Perhaps you're familiar with this: You're actually in the mood, you feel close to your partner – and yet everything feels dry , tight , or even burning . Penetration is uncomfortable, maybe even painful. Sometimes the problem arises suddenly, sometimes it develops gradually. And often there's a feeling of shame or frustration.


Vaginal dryness is very common. It affects women in different phases of life – during puberty, in stressful times, after childbirth, during menopause, or even without any identifiable trigger. It is not a sign of "low libido" or "not normal," but rather an interplay of the body, hormones, psyche, and circumstances.


In this article, we'll take a closer look: What exactly is vaginal dryness ? What are the possible causes? And most importantly: What concrete steps can you take to make sex pleasurable, enjoyable, and pain-free again?

What exactly is vaginal dryness?

Vaginal dryness refers to a condition in which the mucous membranes in the vagina and vaginal opening are not sufficiently lubricated. This can feel very different for each person:


  • dry

  • tense

  • burning

  • sensitive

  • sore


This can cause pain during sex or even just when inserting a finger or toy. Those affected often worry or withdraw – and this frequently exacerbates the problem.


It's important to know that natural vaginal lubrication isn't the same every day. Your menstrual cycle , mood , stress , and hormones all play a significant role. "Dryness" is defined as persistent discomfort over an extended period.

Possible causes: Why the vagina becomes dry

Vaginal dryness has many faces – there is no single cause.

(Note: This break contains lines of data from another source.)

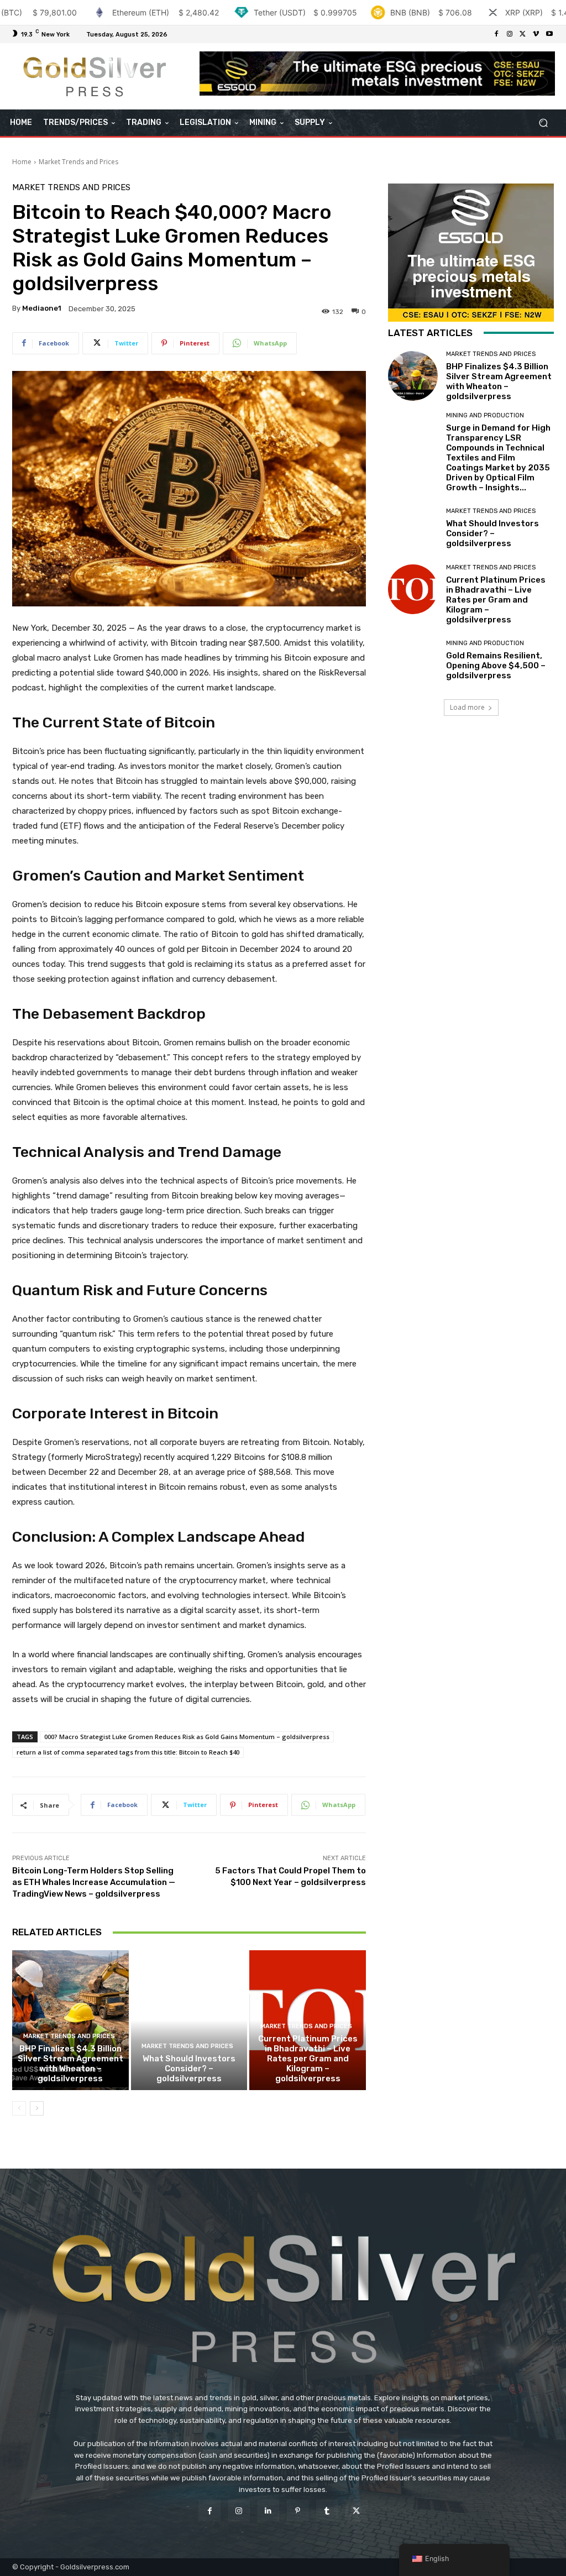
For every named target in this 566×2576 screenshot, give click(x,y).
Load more (467, 707)
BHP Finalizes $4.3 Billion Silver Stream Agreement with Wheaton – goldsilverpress (70, 2063)
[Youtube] (549, 34)
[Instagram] (509, 34)
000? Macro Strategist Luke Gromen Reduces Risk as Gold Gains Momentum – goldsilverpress (186, 1736)
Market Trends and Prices (78, 161)
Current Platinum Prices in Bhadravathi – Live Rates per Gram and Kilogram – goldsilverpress (308, 2058)
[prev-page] (19, 2108)
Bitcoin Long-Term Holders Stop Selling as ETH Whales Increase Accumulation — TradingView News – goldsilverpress (93, 1882)
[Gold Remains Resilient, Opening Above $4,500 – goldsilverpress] (413, 660)
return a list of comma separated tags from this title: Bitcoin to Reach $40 (128, 1752)
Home (22, 161)
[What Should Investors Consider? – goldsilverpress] (189, 2020)
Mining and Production (485, 415)
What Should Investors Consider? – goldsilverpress (189, 2068)
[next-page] (37, 2108)
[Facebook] (496, 34)
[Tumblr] (327, 2510)
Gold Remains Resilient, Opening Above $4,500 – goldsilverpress (496, 665)
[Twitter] (523, 34)
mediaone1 (41, 308)
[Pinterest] (297, 2510)
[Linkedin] (268, 2510)
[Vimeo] (536, 34)
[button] (543, 123)
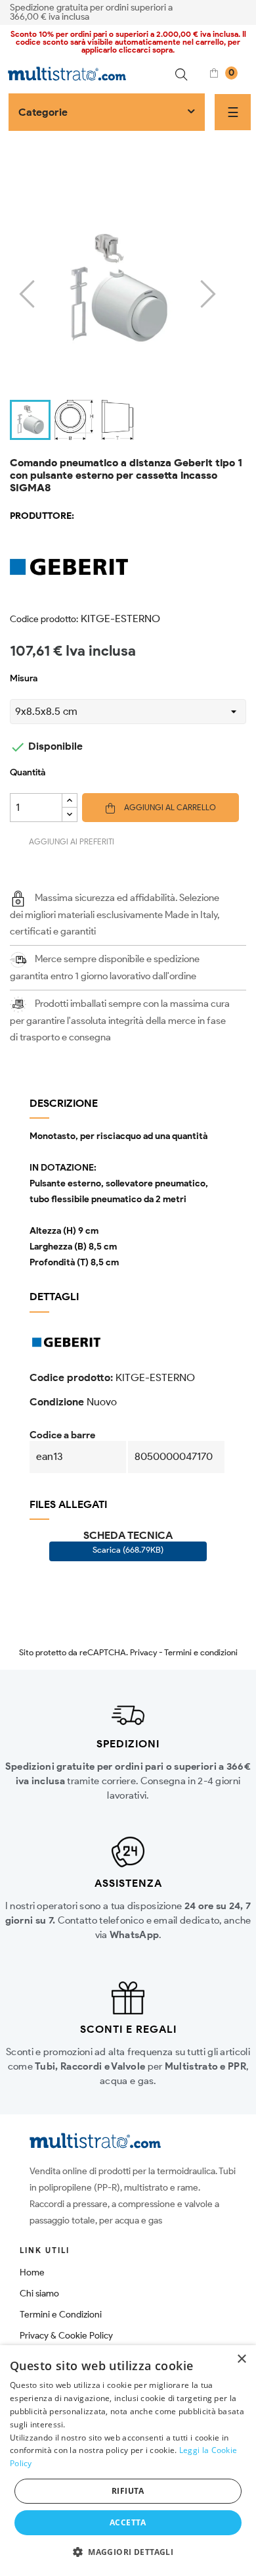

Often, several factors come together.


Hormonal changes

Hormones are one of the most important factors influencing vaginal lubrication.

Typical situations:

  • Menopause (estrogen decreases)

  • after birth and during breastfeeding

  • hormonal contraception (the pill, etc.)

  • hormonal disorders or diseases


When estrogen levels drop, the uterine lining becomes thinner, drier, and more sensitive. This is medically well-explained – and not a personal failing.


Stress, psyche and everyday life

Your mind is playing tricks on you. If you:

  • are stressed

  • you feel pressured

  • You are afraid of pain

  • you feel uncomfortable in your body


…then the body can “go ahead” despite desire. Arousal is not only a matter of stimuli, but also of safety and relaxation .


Medications & Diseases

Some medications and physical illnesses can contribute to dryness, for example:

  • Antidepressants

  • Antihistamines (for allergies)

  • Blood pressure medication

  • Chemotherapy or radiation therapy

  • Autoimmune diseases


An open conversation with your doctor is worthwhile here.


Too much or too aggressive hygiene

Intimate wash gels, soaps, douches – many of these dry out the sensitive mucous membrane or disrupt the natural flora.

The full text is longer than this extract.